Collected data:
----------

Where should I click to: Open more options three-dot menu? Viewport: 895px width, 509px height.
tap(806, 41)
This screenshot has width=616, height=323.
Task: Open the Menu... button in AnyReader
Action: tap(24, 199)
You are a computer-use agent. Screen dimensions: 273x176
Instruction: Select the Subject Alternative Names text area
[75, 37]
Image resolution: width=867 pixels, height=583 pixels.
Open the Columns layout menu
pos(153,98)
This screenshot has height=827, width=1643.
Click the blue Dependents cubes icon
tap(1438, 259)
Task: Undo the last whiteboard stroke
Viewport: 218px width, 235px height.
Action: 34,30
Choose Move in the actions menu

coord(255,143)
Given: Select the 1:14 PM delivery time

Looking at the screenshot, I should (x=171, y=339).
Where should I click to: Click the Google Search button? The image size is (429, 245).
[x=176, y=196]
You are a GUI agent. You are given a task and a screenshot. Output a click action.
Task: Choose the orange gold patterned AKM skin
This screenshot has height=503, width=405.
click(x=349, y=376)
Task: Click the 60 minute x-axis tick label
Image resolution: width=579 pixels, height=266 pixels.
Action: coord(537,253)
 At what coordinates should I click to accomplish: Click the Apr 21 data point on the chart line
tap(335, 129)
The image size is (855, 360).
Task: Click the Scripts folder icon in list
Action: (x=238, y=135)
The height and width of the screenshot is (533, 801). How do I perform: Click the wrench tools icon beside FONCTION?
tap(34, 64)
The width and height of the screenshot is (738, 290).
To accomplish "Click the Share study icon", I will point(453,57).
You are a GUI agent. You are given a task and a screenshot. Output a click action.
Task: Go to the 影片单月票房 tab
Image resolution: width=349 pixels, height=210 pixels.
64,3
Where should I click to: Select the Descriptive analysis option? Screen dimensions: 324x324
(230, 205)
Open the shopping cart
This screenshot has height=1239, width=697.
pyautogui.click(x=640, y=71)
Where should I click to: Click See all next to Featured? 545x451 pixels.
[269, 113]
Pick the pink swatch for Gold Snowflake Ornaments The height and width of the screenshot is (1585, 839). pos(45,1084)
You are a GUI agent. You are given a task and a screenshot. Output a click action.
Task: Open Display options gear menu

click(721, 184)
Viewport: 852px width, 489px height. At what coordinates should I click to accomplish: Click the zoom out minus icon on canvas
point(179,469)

----------

PROBLEM REQUIREMENTS >>
Retype, exactly as written, each line from the one that has "Image resolution: width=349" to the bottom of the entries above, and include both of those lines.

ANSWER SPACE >>
Image resolution: width=349 pixels, height=210 pixels.
64,3
Where should I click to: Select the Descriptive analysis option? Screen dimensions: 324x324
(230, 205)
Open the shopping cart
This screenshot has height=1239, width=697.
pyautogui.click(x=640, y=71)
Where should I click to: Click See all next to Featured? 545x451 pixels.
[269, 113]
Pick the pink swatch for Gold Snowflake Ornaments The height and width of the screenshot is (1585, 839). pos(45,1084)
You are a GUI agent. You are given a task and a screenshot. Output a click action.
Task: Open Display options gear menu

click(721, 184)
Viewport: 852px width, 489px height. At what coordinates should I click to accomplish: Click the zoom out minus icon on canvas
point(179,469)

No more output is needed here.